PDF to PDF/A conversion: optimization problem

Hello!

I convert pdf-documents to PDF/A this way:

  Document document = new Document(new ByteArrayInputStream(this.sourceContent));
  boolean optimize = true;
  
  PdfFormatConversionOptions options = new PdfFormatConversionOptions(PdfFormat.PDF_A_1A, ConvertErrorAction.Delete);
  options.setOptimizeFileSize(optimize);
  document.convert(options);

  if (optimize) {
  	OptimizationOptions opt = new OptimizationOptions();
  	opt.setRemoveUnusedObjects(true);
  	opt.setRemoveUnusedStreams(true);
  	opt.setLinkDuplcateStreams(true);
  	opt.setSubsetFonts(true);
  	document.optimizeResources(opt);	
  }

  document.save("output.pdf");

Without optimization, the resulting pdf (output.pdf) becomes way too big (1825 KB).
The adobe acrobat memory check shows, that the overhead comes from embedded fonts.

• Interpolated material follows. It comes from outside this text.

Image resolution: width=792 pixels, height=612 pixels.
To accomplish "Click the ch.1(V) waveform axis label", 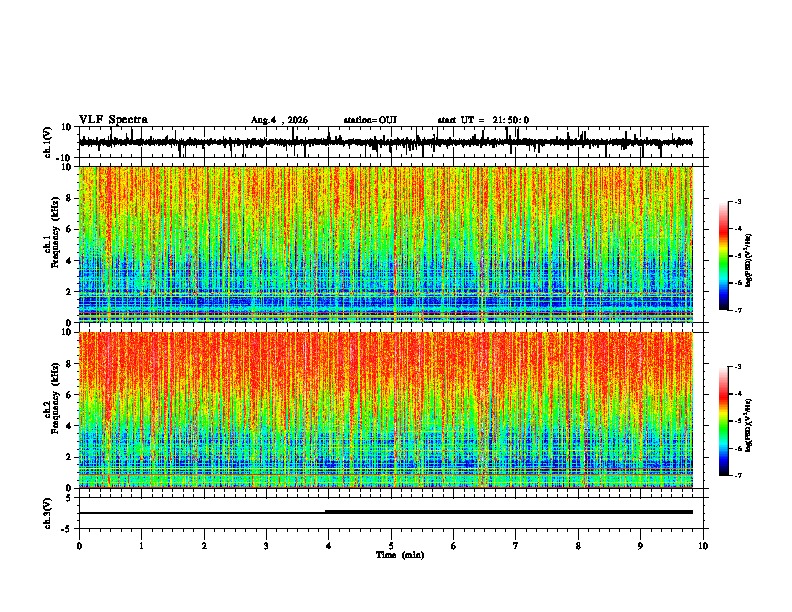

Tests showed, that setting setOptimizeFileSize(true) during conversion to PDF/A is not enough to reduce the file size, in contrast to the detailed explanation in Aspose Pdf uses two ways to optimize PDF file size - #12 by asad.ali . But why?

With additional optimization (document.optimizeResources) enabled as shown above, the size of the resulting pdf (outputOptimized.pdf) is fine (93 KB), but some document content is lost (in this example the page number at the end of page 2 is lost).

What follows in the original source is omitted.